The present perspective does suggest, however, certain modifications in how we think about our observations, and points toward the inclusion of a wider range of observations than has been typical in psychoanalytic practice. It also suggests that the path between early experiences and later transference reactions may be more continuous than has been typically portrayed; that interactions with many figures throughout the person's life tend to occur in such a way as to confirm and perpetuate the modes of perception and reaction that eventually appear as transferences in the patient's analysis; that transference reactions, even when seemingly unrelated to the reality of the analyst or the analysis, are often symbolic expressions of conflicted perceptions of what has actually transpired, or at least of the personal meanings which actual events and characteristics have had for the patient; that accommodation occurs to such a slight degree in some interpersonal and affective schemas both because of the ambiguity in this realm, which makes it harder to know when disconfirmations have occurred, and because of the reactivity of events in this realm to our own actions: What we expect to occur is likely to happen even if it would not have been likely to occur if it were non expected (and if we did not act accordingly).
The potential value of conceptualizing transference phenomena as reflecting schemas in which assimilation predominates over accommodation has not been exhausted by the considerations put forth here. It is to be hoped that future efforts will carry this work forward.
Transference phenomena have traditionally been viewed as reactions which are inappropriate and based on the distorting effect of the patient's past.
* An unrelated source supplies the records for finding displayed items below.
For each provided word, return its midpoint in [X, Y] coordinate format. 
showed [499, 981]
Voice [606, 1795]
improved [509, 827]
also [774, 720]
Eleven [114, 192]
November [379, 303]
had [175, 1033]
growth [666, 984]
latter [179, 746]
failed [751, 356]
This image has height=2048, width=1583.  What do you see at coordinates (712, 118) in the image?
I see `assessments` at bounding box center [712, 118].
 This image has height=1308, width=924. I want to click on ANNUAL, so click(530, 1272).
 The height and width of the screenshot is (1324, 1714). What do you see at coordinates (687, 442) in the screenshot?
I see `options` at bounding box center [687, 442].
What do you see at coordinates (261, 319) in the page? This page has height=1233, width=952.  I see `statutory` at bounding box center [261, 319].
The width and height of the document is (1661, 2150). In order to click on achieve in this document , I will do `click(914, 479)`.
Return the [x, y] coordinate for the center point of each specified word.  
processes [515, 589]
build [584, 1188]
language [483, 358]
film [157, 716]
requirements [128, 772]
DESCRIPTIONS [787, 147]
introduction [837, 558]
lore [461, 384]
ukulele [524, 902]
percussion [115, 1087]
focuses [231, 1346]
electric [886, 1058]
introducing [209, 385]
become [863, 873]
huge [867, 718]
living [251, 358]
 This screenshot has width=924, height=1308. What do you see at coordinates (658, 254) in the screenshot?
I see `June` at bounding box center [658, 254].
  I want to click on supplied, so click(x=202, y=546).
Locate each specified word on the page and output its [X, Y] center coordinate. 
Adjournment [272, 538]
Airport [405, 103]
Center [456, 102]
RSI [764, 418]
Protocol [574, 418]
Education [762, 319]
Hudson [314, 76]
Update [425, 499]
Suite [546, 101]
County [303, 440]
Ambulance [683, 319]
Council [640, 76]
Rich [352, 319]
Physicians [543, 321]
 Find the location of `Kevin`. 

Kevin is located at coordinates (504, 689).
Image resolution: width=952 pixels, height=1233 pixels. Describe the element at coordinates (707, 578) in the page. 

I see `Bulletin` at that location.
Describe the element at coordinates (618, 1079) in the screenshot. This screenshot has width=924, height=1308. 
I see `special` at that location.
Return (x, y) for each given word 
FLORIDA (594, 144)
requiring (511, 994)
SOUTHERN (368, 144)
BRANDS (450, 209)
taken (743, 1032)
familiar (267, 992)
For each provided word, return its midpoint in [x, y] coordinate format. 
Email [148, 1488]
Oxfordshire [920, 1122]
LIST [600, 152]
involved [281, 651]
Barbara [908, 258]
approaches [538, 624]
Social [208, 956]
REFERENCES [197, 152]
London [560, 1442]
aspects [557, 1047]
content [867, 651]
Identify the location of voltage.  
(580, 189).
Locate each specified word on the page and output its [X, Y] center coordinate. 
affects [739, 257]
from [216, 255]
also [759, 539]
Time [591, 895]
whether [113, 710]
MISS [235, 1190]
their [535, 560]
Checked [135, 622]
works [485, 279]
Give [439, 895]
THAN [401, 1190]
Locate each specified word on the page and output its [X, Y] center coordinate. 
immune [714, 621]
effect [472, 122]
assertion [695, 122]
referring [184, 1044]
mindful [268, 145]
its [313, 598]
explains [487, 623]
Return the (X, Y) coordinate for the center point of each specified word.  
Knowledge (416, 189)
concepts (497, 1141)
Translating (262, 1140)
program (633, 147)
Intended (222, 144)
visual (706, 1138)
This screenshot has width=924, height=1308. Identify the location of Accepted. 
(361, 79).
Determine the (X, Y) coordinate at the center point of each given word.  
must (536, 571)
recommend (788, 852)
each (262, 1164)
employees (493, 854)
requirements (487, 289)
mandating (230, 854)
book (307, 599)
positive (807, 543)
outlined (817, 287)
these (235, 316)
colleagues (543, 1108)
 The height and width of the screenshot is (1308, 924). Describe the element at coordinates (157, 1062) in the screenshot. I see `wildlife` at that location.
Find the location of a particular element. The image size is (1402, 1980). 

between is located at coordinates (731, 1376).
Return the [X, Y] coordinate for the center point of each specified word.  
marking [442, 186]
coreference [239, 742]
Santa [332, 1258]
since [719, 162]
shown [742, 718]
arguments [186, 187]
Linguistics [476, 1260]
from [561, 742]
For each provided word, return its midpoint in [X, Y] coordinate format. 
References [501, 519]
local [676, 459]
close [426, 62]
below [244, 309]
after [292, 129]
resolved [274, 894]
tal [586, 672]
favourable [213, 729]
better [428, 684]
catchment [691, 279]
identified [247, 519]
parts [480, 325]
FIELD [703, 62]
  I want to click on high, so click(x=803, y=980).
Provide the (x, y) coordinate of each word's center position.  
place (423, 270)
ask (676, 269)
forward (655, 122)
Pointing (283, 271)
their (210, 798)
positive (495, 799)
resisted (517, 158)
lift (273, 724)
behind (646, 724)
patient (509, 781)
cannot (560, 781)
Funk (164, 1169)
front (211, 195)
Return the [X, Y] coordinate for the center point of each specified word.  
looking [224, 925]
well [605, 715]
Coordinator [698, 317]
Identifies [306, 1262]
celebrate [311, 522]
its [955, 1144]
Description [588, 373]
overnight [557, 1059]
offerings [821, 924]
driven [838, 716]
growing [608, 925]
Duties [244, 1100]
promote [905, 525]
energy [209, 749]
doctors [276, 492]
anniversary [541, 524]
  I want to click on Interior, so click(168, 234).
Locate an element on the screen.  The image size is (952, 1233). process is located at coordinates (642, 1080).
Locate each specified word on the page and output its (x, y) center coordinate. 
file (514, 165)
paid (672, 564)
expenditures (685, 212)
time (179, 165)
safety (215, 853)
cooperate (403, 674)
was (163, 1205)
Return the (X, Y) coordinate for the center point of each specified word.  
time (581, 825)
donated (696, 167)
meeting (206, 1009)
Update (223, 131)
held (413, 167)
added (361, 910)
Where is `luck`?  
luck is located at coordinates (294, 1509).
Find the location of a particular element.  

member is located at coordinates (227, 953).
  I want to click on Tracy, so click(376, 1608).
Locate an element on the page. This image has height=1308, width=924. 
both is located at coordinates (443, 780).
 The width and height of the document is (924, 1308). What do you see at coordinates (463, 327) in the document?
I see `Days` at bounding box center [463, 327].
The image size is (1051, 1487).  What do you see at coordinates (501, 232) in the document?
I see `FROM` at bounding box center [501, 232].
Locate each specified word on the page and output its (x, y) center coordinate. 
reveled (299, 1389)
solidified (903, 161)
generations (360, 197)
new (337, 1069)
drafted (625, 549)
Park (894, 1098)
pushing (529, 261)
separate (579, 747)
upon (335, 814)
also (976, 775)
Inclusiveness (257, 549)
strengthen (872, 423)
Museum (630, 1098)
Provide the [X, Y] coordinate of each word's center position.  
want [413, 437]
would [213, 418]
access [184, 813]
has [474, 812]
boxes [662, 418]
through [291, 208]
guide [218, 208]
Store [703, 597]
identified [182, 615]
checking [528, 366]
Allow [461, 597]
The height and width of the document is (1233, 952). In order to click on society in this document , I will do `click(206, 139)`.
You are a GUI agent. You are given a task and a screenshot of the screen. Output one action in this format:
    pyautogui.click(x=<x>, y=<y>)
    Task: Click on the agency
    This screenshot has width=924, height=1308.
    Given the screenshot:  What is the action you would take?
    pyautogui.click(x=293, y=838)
At the same time, they convey an important reality about the patient's life (or at least his subjective life) and--it has been increasingly recognized--an important reality about the therapeutic interaction as well. Integrating these varying perspectives on transference has created some (not always clearly understood) theoretical difficulties. The present discussion has suggested that Piaget's notion of schema, with its stress on the simultaneous processes of assimilation and accommodation, can help to clarify these theoretical issues. By regarding transferences as schemas in which assimilation predominates over accommodation to an inordinate degree, one can incorporate both the traditional clinical knowledge about the distorting effects of transference and an emerging recognition of the importance of what actually transpires between patient and analyst. Such a way of looking at transference both points to and is aided by an understanding of the differences between the ways in which we learn about the physical world and the world of people and emotions. It also leads to a number of other important new questions for psychoanalytic inquiry and new perspectives on psychoanalytic practice.